• The exercise: Copy out the passage below about the Bank of Japan buying gold, reproducing every word and mark without change.

The above Nippon annual financial flows clearly indicate they indeed have the capital clout to purchase 321 million ounces of gold for $385 billion - valued at $1,200 per ounce. However, it would be naive to believe the Japanese would pay $1,200 an ounce for the noble metal. Whereas the Japanese are known as big spenders when they really want something (i.e. real estate worldwide prior to 1989), they are too INSCRUTABLY astute to pay $1,200 an ounce for the yellow metal. The reason? They have a ace in the hole... or rather about 300 billion aces in the hole. The BOJ has approximately $300 billion of Uncle Sam's interest bearing paper (T-Bonds).

It does not take a financial genius to envision the BOJ SWAPPING Treasuries for gold at current prices. The purpose would benefit all, and conceivably implement a new GLOBAL GOLD STANDARD.

• Material:
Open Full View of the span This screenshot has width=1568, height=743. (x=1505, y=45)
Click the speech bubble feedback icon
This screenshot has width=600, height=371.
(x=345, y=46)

• The output:
The above Nippon annual financial flows clearly indicate they indeed have the capital clout to purchase 321 million ounces of gold for $385 billion - valued at $1,200 per ounce. However, it would be naive to believe the Japanese would pay $1,200 an ounce for the noble metal. Whereas the Japanese are known as big spenders when they really want something (i.e. real estate worldwide prior to 1989), they are too INSCRUTABLY astute to pay $1,200 an ounce for the yellow metal. The reason? They have a ace in the hole... or rather about 300 billion aces in the hole. The BOJ has approximately $300 billion of Uncle Sam's interest bearing paper (T-Bonds).

It does not take a financial genius to envision the BOJ SWAPPING Treasuries for gold at current prices. The purpose would benefit all, and conceivably implement a new GLOBAL GOLD STANDARD.